> **WORK TO COMPLETE**:
Rewrite the items starting at the line containing "At what coordinates should I click to accomplish: Toggle" and ending after the line containing "Action: point(1218,796)", changing "sidebar" to "side panel" and keeping everything else the same.

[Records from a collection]

━━━

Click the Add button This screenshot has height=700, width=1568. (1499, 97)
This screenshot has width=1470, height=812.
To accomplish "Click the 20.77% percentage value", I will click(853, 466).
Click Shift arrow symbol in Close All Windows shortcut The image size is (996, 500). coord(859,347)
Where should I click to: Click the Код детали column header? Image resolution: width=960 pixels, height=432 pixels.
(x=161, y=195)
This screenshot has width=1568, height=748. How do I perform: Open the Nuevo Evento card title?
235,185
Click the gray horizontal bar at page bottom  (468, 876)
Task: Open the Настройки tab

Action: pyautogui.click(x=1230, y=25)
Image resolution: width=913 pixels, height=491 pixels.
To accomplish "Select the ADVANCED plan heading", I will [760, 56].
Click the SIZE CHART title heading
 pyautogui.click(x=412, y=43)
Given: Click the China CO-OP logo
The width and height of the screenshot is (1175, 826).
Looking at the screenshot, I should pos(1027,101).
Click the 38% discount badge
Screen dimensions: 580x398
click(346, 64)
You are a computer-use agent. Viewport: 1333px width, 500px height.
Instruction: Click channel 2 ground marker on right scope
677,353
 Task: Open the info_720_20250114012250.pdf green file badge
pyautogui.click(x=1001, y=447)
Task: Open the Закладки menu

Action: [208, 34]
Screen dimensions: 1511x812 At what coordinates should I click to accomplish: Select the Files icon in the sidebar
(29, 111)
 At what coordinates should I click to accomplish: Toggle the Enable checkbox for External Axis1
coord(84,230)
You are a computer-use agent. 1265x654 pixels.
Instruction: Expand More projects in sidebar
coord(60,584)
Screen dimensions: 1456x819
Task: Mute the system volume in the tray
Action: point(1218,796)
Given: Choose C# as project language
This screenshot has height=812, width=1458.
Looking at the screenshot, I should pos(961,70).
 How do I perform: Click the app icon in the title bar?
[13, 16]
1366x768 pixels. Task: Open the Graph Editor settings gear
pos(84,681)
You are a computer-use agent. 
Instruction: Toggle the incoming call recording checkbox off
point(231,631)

━━━

> **RESULT FOR THIS EXERCISE**:
 At what coordinates should I click to accomplish: Toggle the Enable checkbox for External Axis1
coord(84,230)
You are a computer-use agent. 1265x654 pixels.
Instruction: Expand More projects in side panel
coord(60,584)
Screen dimensions: 1456x819
Task: Mute the system volume in the tray
Action: point(1218,796)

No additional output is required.